Comment l'épidémie a-t-elle pu devenir si incontrôlable? Pourquoi la communauté internationale a-t-elle tant tardé à prendre conscience de la gravité de la situation et à réagir?... Beaucoup de questions mais peu de réponses simples, explique le rapport.

"Personne n'était préparé à la propagation ni à l'ampleur cauchemardesques de l'épidémie d'Ebola. Sa nature exceptionnelle a montré l'inefficacité et la lenteur des systèmes de santé et de l'aide humanitaire dans leur réponse aux urgences. Sous les yeux du monde entier, les pratiques habituelles ont vite révélé leur insuffisance, une inadéquation de moyens qui s'est soldée par des milliers de morts. Quelles leçons pourrons-nous tirer de ces erreurs?" interroge MSF.

L'OMS pointé du doigt

Alors que fin mars 2014, MSF faisait état d'une "épidémie sans précédent", en raison de la dissemination géographique des cas, l'OMS, selon MSF, remettait en cause cette affirmation.

"L'OMS joue un rôle de premier plan dans la protection de la santé publique mondiale. Il est notoire que son expertise réside dans son travil normatif et dans les conseils techniques qu'elle dispense aux pays du monde entier.
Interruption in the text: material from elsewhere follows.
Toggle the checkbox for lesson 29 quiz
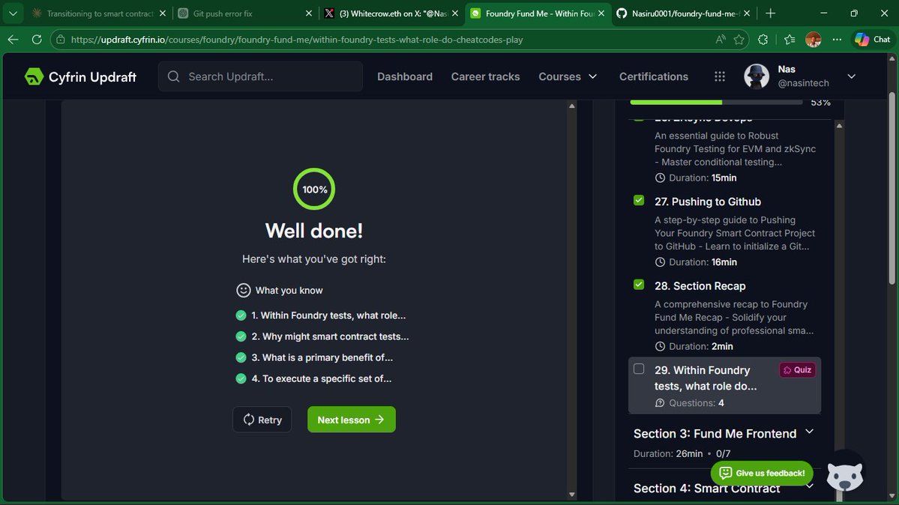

En revanche, elle arrive difficilement à répondre aux urgences et aux épidémies car elle manque de ressources humaines et des capacités de prépartion nécessaires pour pouvoir se déployer rapidement sur le terrain et porter assistance aux patients" explique le rapport de MSF.

"Aujourd'hui, décrire l'épidémie comme un événement sans précédent revient à énoncer une évidence mais, pendant des mois, MSF a été la seule à arriver à cette conclusion. Malgré cela, MSF n'était pas préparée à faire face à une situation aussi inédite, à la fois en termes d'ampleur de l'épidémie et du rôle de premier plan dans la lutte contre Ebola qu'elle serait appelée à jouer"

"Le 21 juin 2014, nous avons à nouveau tiré la sonnette d'alarme en déclarant publiquement que l'épidémie était hors de contôle et que, seuls, nous ne pouvions pas gérer le grand nombre de nouveaux cas et de foyers d'infection" se rappelle le Dr Bart Janssens, directeur général des opérations à MSF. "Nous demandions le déploiement de personnel médical qualifié, l'organisation de formatioons et l'intensification des mesures de sensibilisation et de suivi des contacts. Malheureusement, rien de tout cela ne s'est concrétisé après notre appel à l'aide. Nous avions l'impression de prêcher dans le désert".

"A la fin, nous ne savions plus quels mots utiliser pour secouer le monde et lui faire comprendre à quel point l'épidémie échappait réellement à notre contôle" se souvient le Dr Janssens.

Une auto-critique aussi

"MSF aurait dû mobiliser plus rapidement l'ensemble de ses capacités pour répondre à l'épidémie. La plupart des organisations humanitaires se sont montrées très réticentes face au risque perçu de travailler dans le cadre de l'épidémie d'Ebola, car elles craignaient de ne pas être capables de protéger leur personnel. MSF ne fait pas exception" admet le rapport.

MSF reconnaît aussi que ses équipes ont été contraintes à de nombreuses reprises de renvoyer chez elles des personnes visiblement malades, faute de place, "tout en sachant qu'elles seraient de nouveaux vecteurs de propagation du virus en rentrant dans leurs communautés". Et de regretter : "Nous ne pouvions offrir que des soins palliatifs très basiques et il y avait tellement de patients et si peu de personnel que le personnel n'avait en moyenne qu'une minute par patient. C'est une horreur indescriptible".

Une épidémie loin d'être sous contrôle

Le rapport rappelle qu'aujourd'hui, l'épidémie n'est pas sous contrôle. Elle se propage en Guinée et s'atténue visiblement du Libéria. Il rappelle aussi que 500 professionnels de santé sont décédés après avoir contracté le virus l'année dernière, dont 14 membres de l'ONG.